Listing excerpted from a collection:
———

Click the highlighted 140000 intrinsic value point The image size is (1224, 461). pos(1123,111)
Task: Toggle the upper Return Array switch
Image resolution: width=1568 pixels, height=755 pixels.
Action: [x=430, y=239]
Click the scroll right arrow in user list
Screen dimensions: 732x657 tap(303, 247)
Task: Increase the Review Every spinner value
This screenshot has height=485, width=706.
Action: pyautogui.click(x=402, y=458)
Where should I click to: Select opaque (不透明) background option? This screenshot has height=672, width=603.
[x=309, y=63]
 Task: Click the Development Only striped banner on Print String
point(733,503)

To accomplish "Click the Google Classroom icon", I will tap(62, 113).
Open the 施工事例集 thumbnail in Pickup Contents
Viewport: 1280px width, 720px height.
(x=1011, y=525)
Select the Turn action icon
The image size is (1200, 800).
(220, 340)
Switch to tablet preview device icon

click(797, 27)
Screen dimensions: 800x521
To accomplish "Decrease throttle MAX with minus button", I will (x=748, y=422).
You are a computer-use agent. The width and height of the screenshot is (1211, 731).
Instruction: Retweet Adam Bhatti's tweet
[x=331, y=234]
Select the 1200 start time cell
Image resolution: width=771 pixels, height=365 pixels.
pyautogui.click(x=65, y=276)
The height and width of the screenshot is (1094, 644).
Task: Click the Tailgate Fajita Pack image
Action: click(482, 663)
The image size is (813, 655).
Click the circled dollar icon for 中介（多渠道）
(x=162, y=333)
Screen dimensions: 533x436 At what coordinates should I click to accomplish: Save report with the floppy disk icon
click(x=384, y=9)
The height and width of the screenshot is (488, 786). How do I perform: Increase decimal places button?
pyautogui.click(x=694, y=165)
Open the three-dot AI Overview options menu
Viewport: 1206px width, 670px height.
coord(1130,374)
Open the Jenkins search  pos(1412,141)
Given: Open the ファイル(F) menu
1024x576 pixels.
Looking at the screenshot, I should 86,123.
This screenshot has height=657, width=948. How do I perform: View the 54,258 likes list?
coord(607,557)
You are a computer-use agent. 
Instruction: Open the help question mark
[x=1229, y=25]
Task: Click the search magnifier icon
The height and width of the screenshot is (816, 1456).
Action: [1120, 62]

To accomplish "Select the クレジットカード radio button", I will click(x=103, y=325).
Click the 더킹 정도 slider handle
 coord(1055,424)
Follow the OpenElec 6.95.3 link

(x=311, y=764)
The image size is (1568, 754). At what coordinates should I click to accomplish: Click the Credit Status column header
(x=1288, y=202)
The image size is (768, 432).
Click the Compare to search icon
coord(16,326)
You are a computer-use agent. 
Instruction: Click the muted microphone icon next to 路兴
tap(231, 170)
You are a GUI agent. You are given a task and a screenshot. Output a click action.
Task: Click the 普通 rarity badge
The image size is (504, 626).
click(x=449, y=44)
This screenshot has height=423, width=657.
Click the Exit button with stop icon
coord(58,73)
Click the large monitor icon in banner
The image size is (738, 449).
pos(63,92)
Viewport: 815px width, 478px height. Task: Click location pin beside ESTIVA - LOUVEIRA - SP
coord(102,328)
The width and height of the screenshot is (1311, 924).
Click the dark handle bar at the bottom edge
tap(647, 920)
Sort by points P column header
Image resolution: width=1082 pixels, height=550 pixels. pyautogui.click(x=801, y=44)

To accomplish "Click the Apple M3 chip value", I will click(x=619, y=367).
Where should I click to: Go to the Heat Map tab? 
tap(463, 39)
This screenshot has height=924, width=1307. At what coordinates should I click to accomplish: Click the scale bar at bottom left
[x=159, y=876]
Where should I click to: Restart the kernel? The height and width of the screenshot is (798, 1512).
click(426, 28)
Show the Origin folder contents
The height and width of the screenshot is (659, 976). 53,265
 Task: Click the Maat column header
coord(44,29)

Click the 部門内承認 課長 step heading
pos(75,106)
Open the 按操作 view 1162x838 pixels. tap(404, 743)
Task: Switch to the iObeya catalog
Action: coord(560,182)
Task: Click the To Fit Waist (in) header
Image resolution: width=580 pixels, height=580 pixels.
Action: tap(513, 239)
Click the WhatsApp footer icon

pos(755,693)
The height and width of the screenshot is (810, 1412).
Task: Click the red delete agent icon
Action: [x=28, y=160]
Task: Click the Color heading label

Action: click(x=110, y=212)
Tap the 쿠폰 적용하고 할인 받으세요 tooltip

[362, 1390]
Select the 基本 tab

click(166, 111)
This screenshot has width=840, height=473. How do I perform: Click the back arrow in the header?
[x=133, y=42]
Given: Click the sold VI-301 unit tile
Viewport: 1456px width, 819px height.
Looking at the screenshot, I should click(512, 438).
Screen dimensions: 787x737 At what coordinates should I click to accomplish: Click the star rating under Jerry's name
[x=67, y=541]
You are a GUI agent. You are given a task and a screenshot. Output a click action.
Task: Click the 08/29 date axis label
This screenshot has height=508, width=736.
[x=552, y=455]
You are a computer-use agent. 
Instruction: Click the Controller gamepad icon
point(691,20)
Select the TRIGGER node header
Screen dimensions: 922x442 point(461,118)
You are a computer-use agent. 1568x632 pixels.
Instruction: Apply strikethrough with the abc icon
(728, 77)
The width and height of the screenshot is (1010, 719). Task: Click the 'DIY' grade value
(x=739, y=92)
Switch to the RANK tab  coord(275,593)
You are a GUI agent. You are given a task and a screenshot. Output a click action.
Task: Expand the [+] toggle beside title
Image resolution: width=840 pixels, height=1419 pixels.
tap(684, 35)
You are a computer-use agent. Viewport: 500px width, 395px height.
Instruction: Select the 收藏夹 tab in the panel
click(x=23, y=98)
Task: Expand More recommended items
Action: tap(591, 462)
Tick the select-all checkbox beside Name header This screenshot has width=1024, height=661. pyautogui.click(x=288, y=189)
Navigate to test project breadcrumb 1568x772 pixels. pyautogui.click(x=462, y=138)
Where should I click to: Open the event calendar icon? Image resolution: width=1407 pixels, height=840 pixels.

———

EXERCISE: Copy out every line of the listing above, reproducing each one without any change.

ANSWER:
Click the highlighted 140000 intrinsic value point The image size is (1224, 461). pos(1123,111)
Task: Toggle the upper Return Array switch
Image resolution: width=1568 pixels, height=755 pixels.
Action: [x=430, y=239]
Click the scroll right arrow in user list
Screen dimensions: 732x657 tap(303, 247)
Task: Increase the Review Every spinner value
This screenshot has height=485, width=706.
Action: pyautogui.click(x=402, y=458)
Where should I click to: Select opaque (不透明) background option? This screenshot has height=672, width=603.
[x=309, y=63]
 Task: Click the Development Only striped banner on Print String
point(733,503)

To accomplish "Click the Google Classroom icon", I will tap(62, 113).
Open the 施工事例集 thumbnail in Pickup Contents
Viewport: 1280px width, 720px height.
(x=1011, y=525)
Select the Turn action icon
The image size is (1200, 800).
(220, 340)
Switch to tablet preview device icon

click(797, 27)
Screen dimensions: 800x521
To accomplish "Decrease throttle MAX with minus button", I will (x=748, y=422).
You are a computer-use agent. The width and height of the screenshot is (1211, 731).
Instruction: Retweet Adam Bhatti's tweet
[x=331, y=234]
Select the 1200 start time cell
Image resolution: width=771 pixels, height=365 pixels.
pyautogui.click(x=65, y=276)
The height and width of the screenshot is (1094, 644).
Task: Click the Tailgate Fajita Pack image
Action: click(482, 663)
The image size is (813, 655).
Click the circled dollar icon for 中介（多渠道）
(x=162, y=333)
Screen dimensions: 533x436 At what coordinates should I click to accomplish: Save report with the floppy disk icon
click(x=384, y=9)
The height and width of the screenshot is (488, 786). How do I perform: Increase decimal places button?
pyautogui.click(x=694, y=165)
Open the three-dot AI Overview options menu
Viewport: 1206px width, 670px height.
coord(1130,374)
Open the Jenkins search  pos(1412,141)
Given: Open the ファイル(F) menu
1024x576 pixels.
Looking at the screenshot, I should 86,123.
This screenshot has height=657, width=948. How do I perform: View the 54,258 likes list?
coord(607,557)
You are a computer-use agent. 
Instruction: Open the help question mark
[x=1229, y=25]
Task: Click the search magnifier icon
The height and width of the screenshot is (816, 1456).
Action: [1120, 62]

To accomplish "Select the クレジットカード radio button", I will click(x=103, y=325).
Click the 더킹 정도 slider handle
 coord(1055,424)
Follow the OpenElec 6.95.3 link

(x=311, y=764)
The image size is (1568, 754). At what coordinates should I click to accomplish: Click the Credit Status column header
(x=1288, y=202)
The image size is (768, 432).
Click the Compare to search icon
coord(16,326)
You are a computer-use agent. 
Instruction: Click the muted microphone icon next to 路兴
tap(231, 170)
You are a GUI agent. You are given a task and a screenshot. Output a click action.
Task: Click the 普通 rarity badge
The image size is (504, 626).
click(x=449, y=44)
This screenshot has height=423, width=657.
Click the Exit button with stop icon
coord(58,73)
Click the large monitor icon in banner
The image size is (738, 449).
pos(63,92)
Viewport: 815px width, 478px height. Task: Click location pin beside ESTIVA - LOUVEIRA - SP
coord(102,328)
The width and height of the screenshot is (1311, 924).
Click the dark handle bar at the bottom edge
tap(647, 920)
Sort by points P column header
Image resolution: width=1082 pixels, height=550 pixels. pyautogui.click(x=801, y=44)

To accomplish "Click the Apple M3 chip value", I will click(x=619, y=367).
Where should I click to: Go to the Heat Map tab? 
tap(463, 39)
This screenshot has height=924, width=1307. At what coordinates should I click to accomplish: Click the scale bar at bottom left
[x=159, y=876]
Where should I click to: Restart the kernel? The height and width of the screenshot is (798, 1512).
click(426, 28)
Show the Origin folder contents
The height and width of the screenshot is (659, 976). 53,265
 Task: Click the Maat column header
coord(44,29)

Click the 部門内承認 課長 step heading
pos(75,106)
Open the 按操作 view 1162x838 pixels. tap(404, 743)
Task: Switch to the iObeya catalog
Action: coord(560,182)
Task: Click the To Fit Waist (in) header
Image resolution: width=580 pixels, height=580 pixels.
Action: tap(513, 239)
Click the WhatsApp footer icon

pos(755,693)
The height and width of the screenshot is (810, 1412).
Task: Click the red delete agent icon
Action: [x=28, y=160]
Task: Click the Color heading label

Action: click(x=110, y=212)
Tap the 쿠폰 적용하고 할인 받으세요 tooltip

[362, 1390]
Select the 基本 tab

click(166, 111)
This screenshot has width=840, height=473. How do I perform: Click the back arrow in the header?
[x=133, y=42]
Given: Click the sold VI-301 unit tile
Viewport: 1456px width, 819px height.
Looking at the screenshot, I should click(512, 438).
Screen dimensions: 787x737 At what coordinates should I click to accomplish: Click the star rating under Jerry's name
[x=67, y=541]
You are a GUI agent. You are given a task and a screenshot. Output a click action.
Task: Click the 08/29 date axis label
This screenshot has height=508, width=736.
[x=552, y=455]
You are a computer-use agent. 
Instruction: Click the Controller gamepad icon
point(691,20)
Select the TRIGGER node header
Screen dimensions: 922x442 point(461,118)
You are a computer-use agent. 1568x632 pixels.
Instruction: Apply strikethrough with the abc icon
(728, 77)
The width and height of the screenshot is (1010, 719). Task: Click the 'DIY' grade value
(x=739, y=92)
Switch to the RANK tab  coord(275,593)
You are a GUI agent. You are given a task and a screenshot. Output a click action.
Task: Expand the [+] toggle beside title
Image resolution: width=840 pixels, height=1419 pixels.
tap(684, 35)
You are a computer-use agent. Viewport: 500px width, 395px height.
Instruction: Select the 收藏夹 tab in the panel
click(x=23, y=98)
Task: Expand More recommended items
Action: tap(591, 462)
Tick the select-all checkbox beside Name header This screenshot has width=1024, height=661. pyautogui.click(x=288, y=189)
Navigate to test project breadcrumb 1568x772 pixels. pyautogui.click(x=462, y=138)
Where should I click to: Open the event calendar icon? Image resolution: width=1407 pixels, height=840 pixels.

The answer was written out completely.